Problems training a model for a person and pet detector
enrique-torres opened this issue · 1 comments
enrique-torres commented
I'm trying to train a model for a person and pet detector (like cat or dog, for example). My question is about what config to use when training a model for a detector with only those classes, that works in Maix Go.
AIWintermuteAI commented
Hello! Currently there is now way to single out some classes for training out of dataset. So, there are a few solutions for your problem(training person and pet detector):
- Create custom dataset by filtering PASCAL-VOC 2012 dataset, which contains classes "dog", "cat", "bird", "person". That might be the easiest way and only requires some basic Python knowledge - just write a script, that would delete annotations that contain the classes that you don't need.
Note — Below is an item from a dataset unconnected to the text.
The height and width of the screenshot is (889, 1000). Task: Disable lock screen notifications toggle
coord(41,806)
- Use this fork of keras-yolo https://github.com/rodrigo2019/keras_yolo2 It can single out certain classes from the dataset. You will need to perform the conversion from .h5 to .tflite to .kmodel yourself after training.
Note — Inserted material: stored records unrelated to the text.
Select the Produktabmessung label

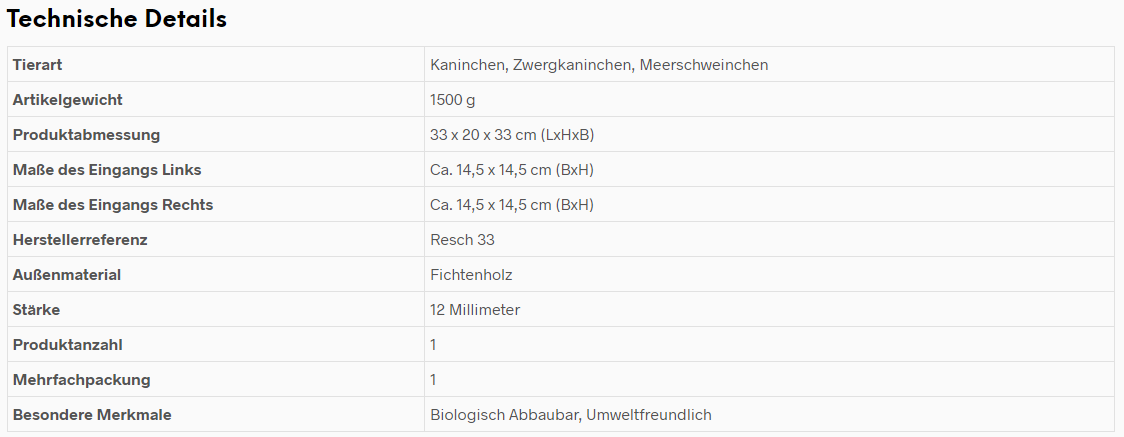(x=86, y=135)
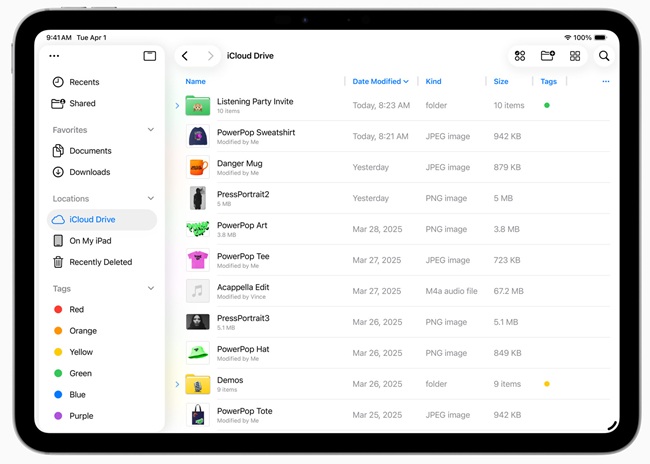Open the PowerPop Sweatshirt image thumbnail
Viewport: 650px width, 464px height.
[198, 136]
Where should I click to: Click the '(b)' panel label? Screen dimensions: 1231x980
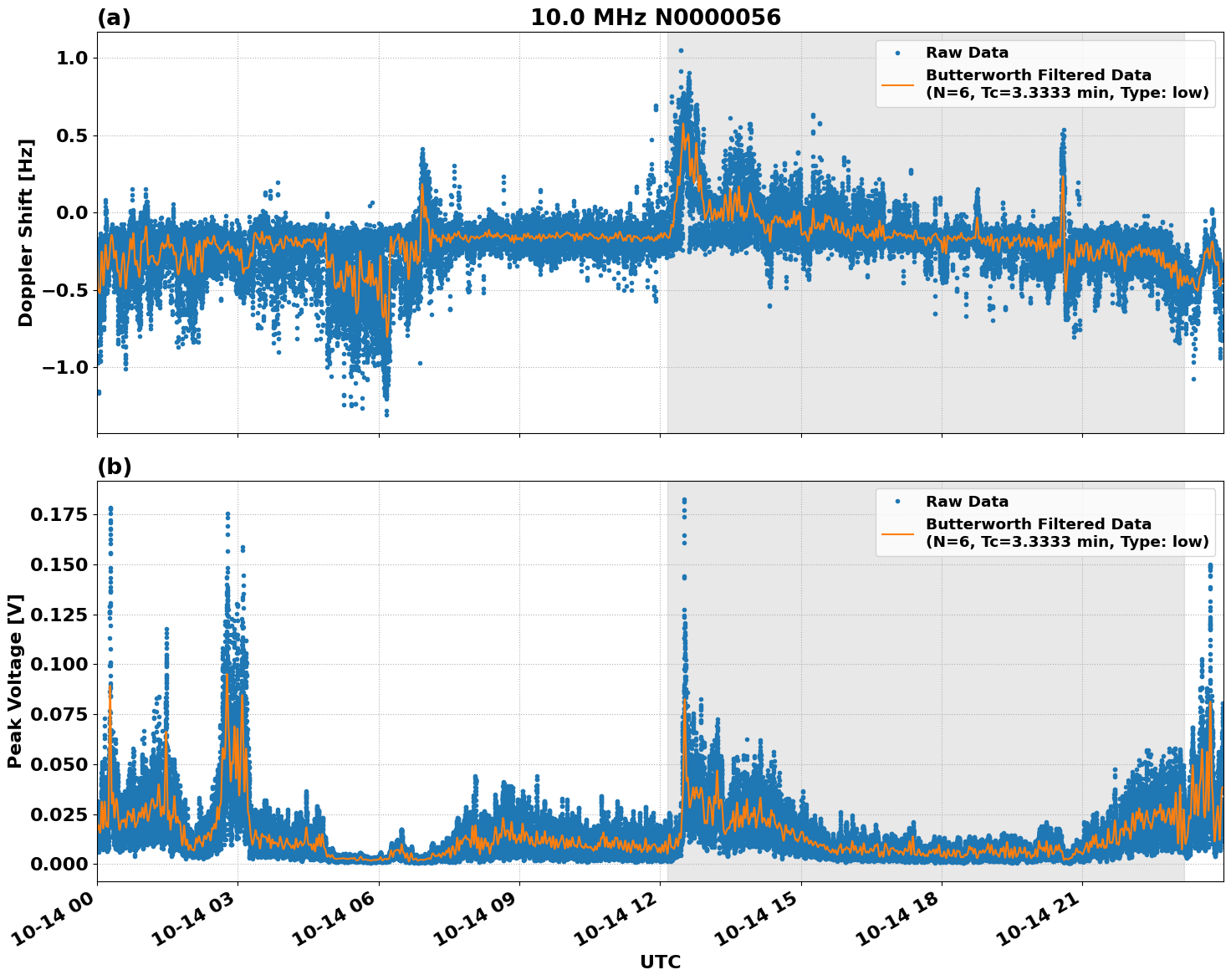[x=114, y=467]
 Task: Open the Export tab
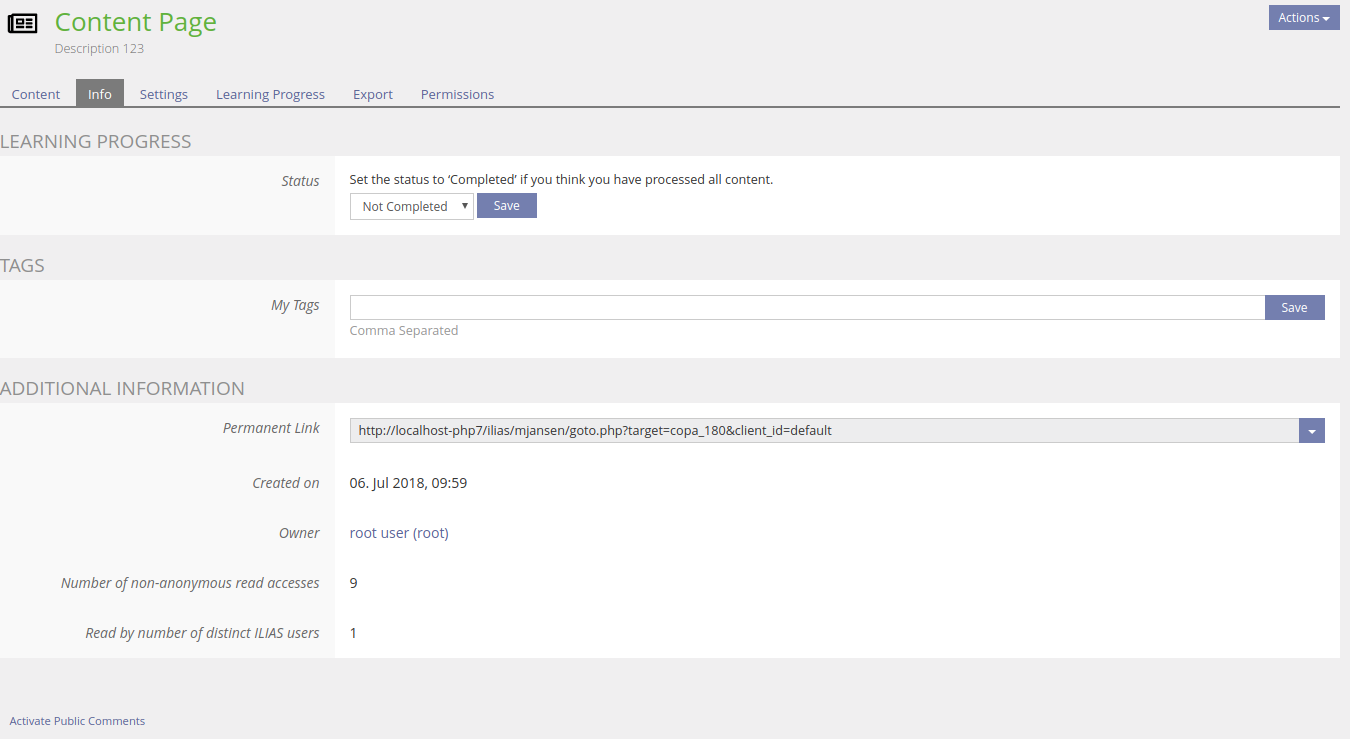click(373, 94)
I'm cherry-picking some of the features of rodrigo2019's implementation, but because his code and the code from original keras-yolo repository differ quite a lot, it's not as easy as copy-paste and requires significant time. My next goals in roadmap for aXeleRate are
- partial and full support for edge TPU
- different input dimensions (e.g. 320x240)
- changing backends to the ones better suited for edge devices, like NASNetMobile(already committed to dev branch)
I will eventually get to add the "singling out" certain classes from dataset feature as well, but not quite soon. If you are willing to add this feature, I can provide some guidance on what files to change and then accept the PR request :)